Assuming the business cycle in emerging-markets Asia continues to gain strength, then another shoe will likely drop in the rates market. At some point, swap curves will begin to price in rate hikes. This development, however, may lie a few months down the road, for three reasons.
Chart 2: Unemployment rates (% of labor force, sa)
Source: JPMSI, Bloomberg; data as of December 2012
First, policymakers and markets have several times been encouraged by brief economic activity upturns during the past few years, only to see those apparent recoveries sputter out after a quarter or two. Both central banks and investors will likely take a bit more convincing this time around.

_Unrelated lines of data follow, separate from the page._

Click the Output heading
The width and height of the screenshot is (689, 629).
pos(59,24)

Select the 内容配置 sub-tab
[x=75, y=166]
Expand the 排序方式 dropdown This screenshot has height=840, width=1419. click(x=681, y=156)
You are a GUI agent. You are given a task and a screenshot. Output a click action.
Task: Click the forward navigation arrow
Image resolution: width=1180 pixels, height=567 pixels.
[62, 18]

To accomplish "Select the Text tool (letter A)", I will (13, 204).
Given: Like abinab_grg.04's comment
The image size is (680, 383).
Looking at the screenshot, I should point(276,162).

Chart 3: 2-year swap rates (% per annum)
Source: Bloomberg; data as of January 9, 2013
Second, headline inflation rates in emerging-markets Asia are generally moving lower at the moment, thanks mostly to stable oil prices and the fading of last years food price shock (see Chart 4). Markets will likely need to see a trough in inflation before thinking more definitively about rate hikes although that bottoming may already be under way in Thailand.

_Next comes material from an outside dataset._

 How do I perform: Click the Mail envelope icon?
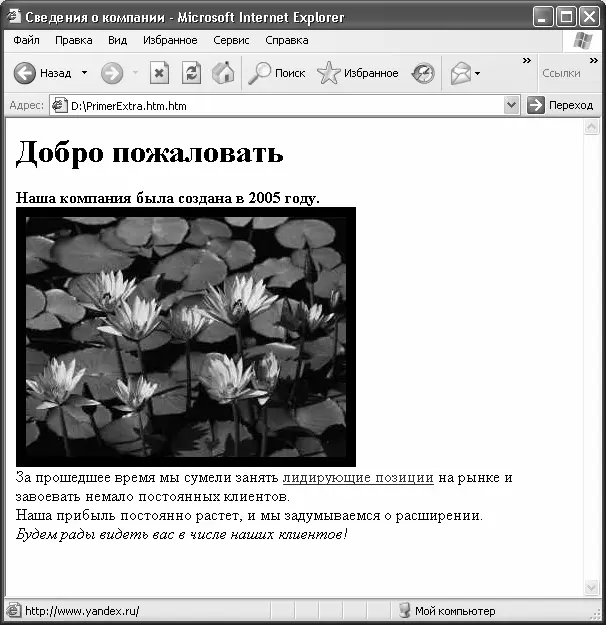460,73
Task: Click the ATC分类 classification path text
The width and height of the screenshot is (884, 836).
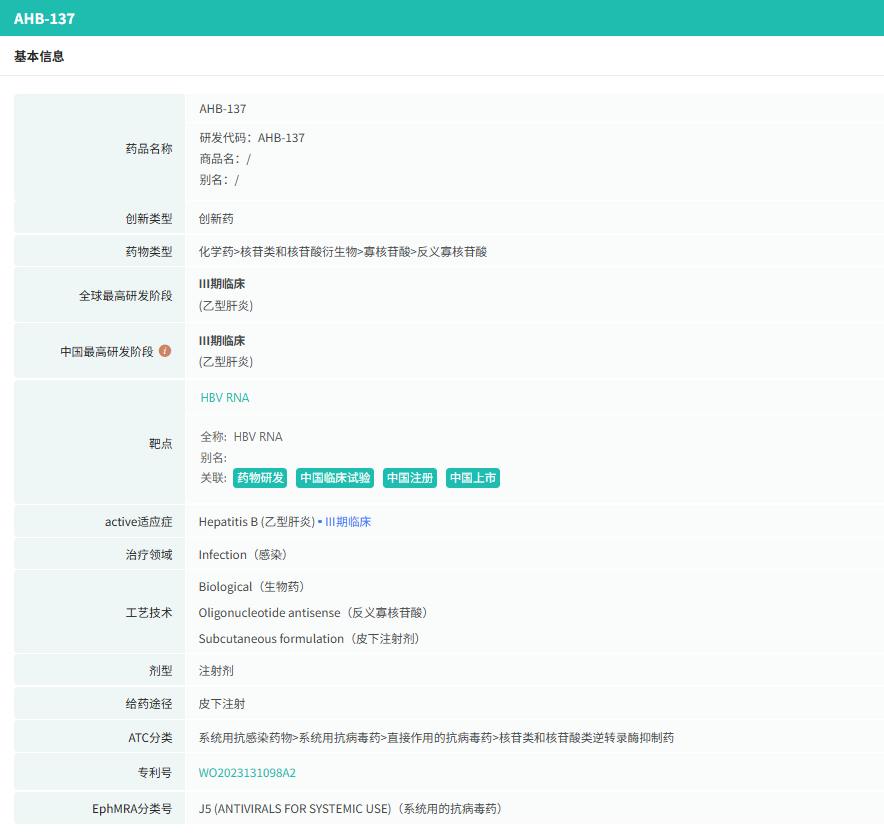Action: [x=436, y=738]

Third, the developed markets interest rates are likely going nowhere any time soon. Emerging-markets swap rates typically move broadly in line with their developed-market counterparts, for two reasons: Rates in both regions reflect common growth drivers (with emerging-markets growth highly dependent on events in developed markets), and emerging-markets central bankers usually show reluctance to expand significantly the interest rate gap with developed-market economies, for fear of putting strong upward pressure on their currencies. Ultimately, though, developing inflation pressure will spur action.
Chart 4: Consumer prices (% y/y)
Source: JPMSI; data as of December 2012
The bottom line is that the next significant move in local interest rates in emerging-markets Asia will probably be to the high side, but this shift may take a few months to transpire.
Michael Hood is a Market Strategist for J.P. Morgan Asset Management.